(Dataset entries)
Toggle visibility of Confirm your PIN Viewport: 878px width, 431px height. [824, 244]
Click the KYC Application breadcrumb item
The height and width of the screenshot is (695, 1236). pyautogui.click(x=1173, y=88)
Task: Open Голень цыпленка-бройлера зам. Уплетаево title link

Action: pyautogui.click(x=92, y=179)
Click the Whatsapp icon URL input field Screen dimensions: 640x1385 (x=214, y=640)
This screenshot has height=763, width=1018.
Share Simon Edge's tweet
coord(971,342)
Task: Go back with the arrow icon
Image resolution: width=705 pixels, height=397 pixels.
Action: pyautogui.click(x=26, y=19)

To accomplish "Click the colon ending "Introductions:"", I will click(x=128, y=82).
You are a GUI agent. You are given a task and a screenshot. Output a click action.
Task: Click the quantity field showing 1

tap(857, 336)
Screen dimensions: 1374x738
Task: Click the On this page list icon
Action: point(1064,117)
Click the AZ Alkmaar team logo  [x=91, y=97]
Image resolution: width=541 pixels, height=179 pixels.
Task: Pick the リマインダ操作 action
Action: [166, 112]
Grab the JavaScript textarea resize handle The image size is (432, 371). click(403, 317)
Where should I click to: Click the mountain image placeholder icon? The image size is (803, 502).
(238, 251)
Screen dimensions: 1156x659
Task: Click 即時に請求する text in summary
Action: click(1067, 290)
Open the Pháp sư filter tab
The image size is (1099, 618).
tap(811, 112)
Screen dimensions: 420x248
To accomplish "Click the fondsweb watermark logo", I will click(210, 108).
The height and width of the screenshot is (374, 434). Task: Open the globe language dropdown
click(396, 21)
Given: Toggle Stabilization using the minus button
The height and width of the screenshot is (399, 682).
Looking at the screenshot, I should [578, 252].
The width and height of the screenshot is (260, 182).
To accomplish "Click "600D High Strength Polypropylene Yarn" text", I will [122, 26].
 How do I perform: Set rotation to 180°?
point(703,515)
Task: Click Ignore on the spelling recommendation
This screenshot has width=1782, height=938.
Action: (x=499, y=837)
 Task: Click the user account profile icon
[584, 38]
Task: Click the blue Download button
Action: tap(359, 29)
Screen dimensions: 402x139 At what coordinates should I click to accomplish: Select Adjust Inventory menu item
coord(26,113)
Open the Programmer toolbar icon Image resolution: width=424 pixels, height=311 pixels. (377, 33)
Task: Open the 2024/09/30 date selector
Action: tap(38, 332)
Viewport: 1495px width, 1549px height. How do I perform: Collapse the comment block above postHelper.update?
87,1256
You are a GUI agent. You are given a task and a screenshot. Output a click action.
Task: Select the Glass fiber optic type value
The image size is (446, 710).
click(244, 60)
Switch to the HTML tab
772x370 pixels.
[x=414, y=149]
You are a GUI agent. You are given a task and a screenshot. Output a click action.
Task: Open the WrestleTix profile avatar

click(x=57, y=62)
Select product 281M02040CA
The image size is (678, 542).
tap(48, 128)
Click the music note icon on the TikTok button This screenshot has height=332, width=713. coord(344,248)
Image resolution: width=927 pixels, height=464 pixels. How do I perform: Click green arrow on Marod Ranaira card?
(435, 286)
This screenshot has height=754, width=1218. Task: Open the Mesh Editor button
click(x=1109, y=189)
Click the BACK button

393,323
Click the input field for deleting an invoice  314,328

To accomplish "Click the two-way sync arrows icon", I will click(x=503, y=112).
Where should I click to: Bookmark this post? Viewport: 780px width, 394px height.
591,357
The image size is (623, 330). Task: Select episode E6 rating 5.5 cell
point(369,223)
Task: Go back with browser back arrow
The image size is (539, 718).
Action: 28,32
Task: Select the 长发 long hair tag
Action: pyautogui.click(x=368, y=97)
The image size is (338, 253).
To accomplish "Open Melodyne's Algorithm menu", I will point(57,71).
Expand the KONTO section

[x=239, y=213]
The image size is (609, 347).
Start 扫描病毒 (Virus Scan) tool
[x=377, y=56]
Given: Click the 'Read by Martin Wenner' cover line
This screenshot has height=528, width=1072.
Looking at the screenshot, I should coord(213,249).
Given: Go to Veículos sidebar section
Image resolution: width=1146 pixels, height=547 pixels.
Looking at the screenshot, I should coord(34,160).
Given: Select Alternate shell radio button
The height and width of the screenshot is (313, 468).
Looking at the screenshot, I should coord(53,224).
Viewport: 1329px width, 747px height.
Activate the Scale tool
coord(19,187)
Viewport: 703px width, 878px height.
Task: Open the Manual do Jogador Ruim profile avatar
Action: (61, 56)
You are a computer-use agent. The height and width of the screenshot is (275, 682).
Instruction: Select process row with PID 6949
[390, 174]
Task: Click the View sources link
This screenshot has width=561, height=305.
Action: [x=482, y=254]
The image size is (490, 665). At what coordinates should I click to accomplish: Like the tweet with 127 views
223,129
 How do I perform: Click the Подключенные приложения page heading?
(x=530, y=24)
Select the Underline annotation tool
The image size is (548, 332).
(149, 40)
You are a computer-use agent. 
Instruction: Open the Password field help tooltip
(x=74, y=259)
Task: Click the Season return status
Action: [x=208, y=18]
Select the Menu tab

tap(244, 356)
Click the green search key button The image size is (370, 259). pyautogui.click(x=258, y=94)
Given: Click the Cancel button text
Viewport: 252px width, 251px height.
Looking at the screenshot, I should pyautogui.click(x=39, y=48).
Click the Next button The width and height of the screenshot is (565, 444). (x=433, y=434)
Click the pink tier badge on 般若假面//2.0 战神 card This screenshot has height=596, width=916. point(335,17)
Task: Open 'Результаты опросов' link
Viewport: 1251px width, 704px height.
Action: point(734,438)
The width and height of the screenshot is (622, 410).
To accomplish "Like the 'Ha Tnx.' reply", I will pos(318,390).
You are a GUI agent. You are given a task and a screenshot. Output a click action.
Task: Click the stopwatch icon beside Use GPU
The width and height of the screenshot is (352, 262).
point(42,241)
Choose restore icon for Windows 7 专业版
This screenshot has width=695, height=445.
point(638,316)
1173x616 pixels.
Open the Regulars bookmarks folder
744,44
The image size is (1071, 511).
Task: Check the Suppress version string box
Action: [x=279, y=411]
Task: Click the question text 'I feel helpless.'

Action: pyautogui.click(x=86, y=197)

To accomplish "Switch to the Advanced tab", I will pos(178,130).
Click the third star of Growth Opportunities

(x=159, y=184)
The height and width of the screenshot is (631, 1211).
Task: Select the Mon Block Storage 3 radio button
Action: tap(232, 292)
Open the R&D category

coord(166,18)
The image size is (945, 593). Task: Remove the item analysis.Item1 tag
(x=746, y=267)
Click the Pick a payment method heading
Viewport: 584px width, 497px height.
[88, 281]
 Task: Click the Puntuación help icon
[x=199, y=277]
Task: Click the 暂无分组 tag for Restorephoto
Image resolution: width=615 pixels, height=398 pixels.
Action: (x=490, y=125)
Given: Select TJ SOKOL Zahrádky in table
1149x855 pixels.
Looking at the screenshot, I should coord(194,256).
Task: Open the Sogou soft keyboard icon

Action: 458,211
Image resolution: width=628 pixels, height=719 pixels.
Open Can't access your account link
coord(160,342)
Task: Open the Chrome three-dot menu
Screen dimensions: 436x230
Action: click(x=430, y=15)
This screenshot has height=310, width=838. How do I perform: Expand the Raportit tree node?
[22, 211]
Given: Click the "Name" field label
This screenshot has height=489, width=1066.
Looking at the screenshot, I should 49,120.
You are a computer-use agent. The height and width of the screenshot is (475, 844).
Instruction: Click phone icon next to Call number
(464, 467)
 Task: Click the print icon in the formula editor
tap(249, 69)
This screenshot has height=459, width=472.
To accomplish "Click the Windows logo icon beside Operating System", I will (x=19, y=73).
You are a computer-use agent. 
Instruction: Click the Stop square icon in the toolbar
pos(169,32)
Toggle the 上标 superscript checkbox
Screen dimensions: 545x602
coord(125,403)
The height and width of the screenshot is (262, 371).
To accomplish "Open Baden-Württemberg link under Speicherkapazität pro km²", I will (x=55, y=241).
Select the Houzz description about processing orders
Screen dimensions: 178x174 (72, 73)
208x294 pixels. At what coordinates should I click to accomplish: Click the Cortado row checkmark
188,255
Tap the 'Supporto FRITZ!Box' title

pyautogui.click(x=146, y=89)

- WHAT TO WORK ON: Retype, exactly as written, each line from the one that has "The image size is (945, 593)." to the bottom of the entries above, and include both of those lines.

- EXERCISE SOLUTION:
The image size is (945, 593). Task: Remove the item analysis.Item1 tag
(x=746, y=267)
Click the Pick a payment method heading
Viewport: 584px width, 497px height.
[88, 281]
 Task: Click the Puntuación help icon
[x=199, y=277]
Task: Click the 暂无分组 tag for Restorephoto
Image resolution: width=615 pixels, height=398 pixels.
Action: (x=490, y=125)
Given: Select TJ SOKOL Zahrádky in table
1149x855 pixels.
Looking at the screenshot, I should coord(194,256).
Task: Open the Sogou soft keyboard icon

Action: 458,211
Image resolution: width=628 pixels, height=719 pixels.
Open Can't access your account link
coord(160,342)
Task: Open the Chrome three-dot menu
Screen dimensions: 436x230
Action: click(x=430, y=15)
This screenshot has height=310, width=838. How do I perform: Expand the Raportit tree node?
[22, 211]
Given: Click the "Name" field label
This screenshot has height=489, width=1066.
Looking at the screenshot, I should 49,120.
You are a computer-use agent. The height and width of the screenshot is (475, 844).
Instruction: Click phone icon next to Call number
(464, 467)
 Task: Click the print icon in the formula editor
tap(249, 69)
This screenshot has height=459, width=472.
To accomplish "Click the Windows logo icon beside Operating System", I will (x=19, y=73).
You are a computer-use agent. 
Instruction: Click the Stop square icon in the toolbar
pos(169,32)
Toggle the 上标 superscript checkbox
Screen dimensions: 545x602
coord(125,403)
The height and width of the screenshot is (262, 371).
To accomplish "Open Baden-Württemberg link under Speicherkapazität pro km²", I will (x=55, y=241).
Select the Houzz description about processing orders
Screen dimensions: 178x174 (72, 73)
208x294 pixels. At what coordinates should I click to accomplish: Click the Cortado row checkmark
188,255
Tap the 'Supporto FRITZ!Box' title

pyautogui.click(x=146, y=89)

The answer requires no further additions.